### Task requirements
Find where "275x169 pixels. How" occurs in the data below, and retype that line and every later line exactly.

### Records supplied
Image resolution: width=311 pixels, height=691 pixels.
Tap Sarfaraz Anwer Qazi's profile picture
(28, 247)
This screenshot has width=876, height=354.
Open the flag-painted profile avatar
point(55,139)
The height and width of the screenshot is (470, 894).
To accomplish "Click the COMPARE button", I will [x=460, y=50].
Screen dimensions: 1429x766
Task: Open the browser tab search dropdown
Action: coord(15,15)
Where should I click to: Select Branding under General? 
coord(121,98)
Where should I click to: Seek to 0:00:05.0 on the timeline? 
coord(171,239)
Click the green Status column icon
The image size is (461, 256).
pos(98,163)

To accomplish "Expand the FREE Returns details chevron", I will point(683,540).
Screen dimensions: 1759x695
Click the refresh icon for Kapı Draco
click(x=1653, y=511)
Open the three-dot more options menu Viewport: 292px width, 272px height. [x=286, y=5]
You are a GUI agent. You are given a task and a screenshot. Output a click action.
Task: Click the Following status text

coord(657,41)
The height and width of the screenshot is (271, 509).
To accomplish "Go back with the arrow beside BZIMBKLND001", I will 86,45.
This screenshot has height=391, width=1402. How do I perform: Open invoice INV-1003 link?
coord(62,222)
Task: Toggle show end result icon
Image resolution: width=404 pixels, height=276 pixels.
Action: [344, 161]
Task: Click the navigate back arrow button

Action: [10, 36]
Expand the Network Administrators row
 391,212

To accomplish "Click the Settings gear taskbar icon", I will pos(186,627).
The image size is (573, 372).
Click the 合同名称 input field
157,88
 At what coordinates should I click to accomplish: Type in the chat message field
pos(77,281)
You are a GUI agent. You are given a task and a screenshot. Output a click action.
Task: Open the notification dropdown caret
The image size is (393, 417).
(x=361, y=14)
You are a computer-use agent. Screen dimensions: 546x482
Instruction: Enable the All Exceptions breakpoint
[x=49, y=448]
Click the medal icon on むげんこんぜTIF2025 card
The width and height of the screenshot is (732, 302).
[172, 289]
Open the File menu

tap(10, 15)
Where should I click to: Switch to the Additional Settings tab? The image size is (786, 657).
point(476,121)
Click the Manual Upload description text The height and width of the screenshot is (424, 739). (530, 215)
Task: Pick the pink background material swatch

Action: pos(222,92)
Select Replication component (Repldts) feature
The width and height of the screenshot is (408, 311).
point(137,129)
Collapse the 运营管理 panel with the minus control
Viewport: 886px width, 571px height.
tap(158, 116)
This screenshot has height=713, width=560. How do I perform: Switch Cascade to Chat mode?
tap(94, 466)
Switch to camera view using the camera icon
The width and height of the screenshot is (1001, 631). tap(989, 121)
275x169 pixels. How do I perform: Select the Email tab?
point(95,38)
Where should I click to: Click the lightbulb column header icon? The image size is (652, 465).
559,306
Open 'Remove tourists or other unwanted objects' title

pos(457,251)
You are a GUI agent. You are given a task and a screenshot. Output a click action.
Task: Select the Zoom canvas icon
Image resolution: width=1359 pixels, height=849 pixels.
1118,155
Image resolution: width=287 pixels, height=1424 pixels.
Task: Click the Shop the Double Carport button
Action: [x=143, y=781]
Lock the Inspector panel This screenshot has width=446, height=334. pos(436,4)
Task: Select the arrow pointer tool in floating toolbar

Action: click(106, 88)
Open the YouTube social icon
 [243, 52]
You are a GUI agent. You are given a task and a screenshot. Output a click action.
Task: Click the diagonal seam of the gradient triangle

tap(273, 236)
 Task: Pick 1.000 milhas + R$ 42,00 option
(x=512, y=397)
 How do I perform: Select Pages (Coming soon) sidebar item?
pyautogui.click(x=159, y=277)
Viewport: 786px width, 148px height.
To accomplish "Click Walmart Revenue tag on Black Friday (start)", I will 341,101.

### Output for this exercise
275x169 pixels. How do I perform: Select the Email tab?
point(95,38)
Where should I click to: Click the lightbulb column header icon? The image size is (652, 465).
559,306
Open 'Remove tourists or other unwanted objects' title

pos(457,251)
You are a GUI agent. You are given a task and a screenshot. Output a click action.
Task: Select the Zoom canvas icon
Image resolution: width=1359 pixels, height=849 pixels.
1118,155
Image resolution: width=287 pixels, height=1424 pixels.
Task: Click the Shop the Double Carport button
Action: [x=143, y=781]
Lock the Inspector panel This screenshot has width=446, height=334. pos(436,4)
Task: Select the arrow pointer tool in floating toolbar

Action: click(106, 88)
Open the YouTube social icon
 [243, 52]
You are a GUI agent. You are given a task and a screenshot. Output a click action.
Task: Click the diagonal seam of the gradient triangle

tap(273, 236)
 Task: Pick 1.000 milhas + R$ 42,00 option
(x=512, y=397)
 How do I perform: Select Pages (Coming soon) sidebar item?
pyautogui.click(x=159, y=277)
Viewport: 786px width, 148px height.
To accomplish "Click Walmart Revenue tag on Black Friday (start)", I will 341,101.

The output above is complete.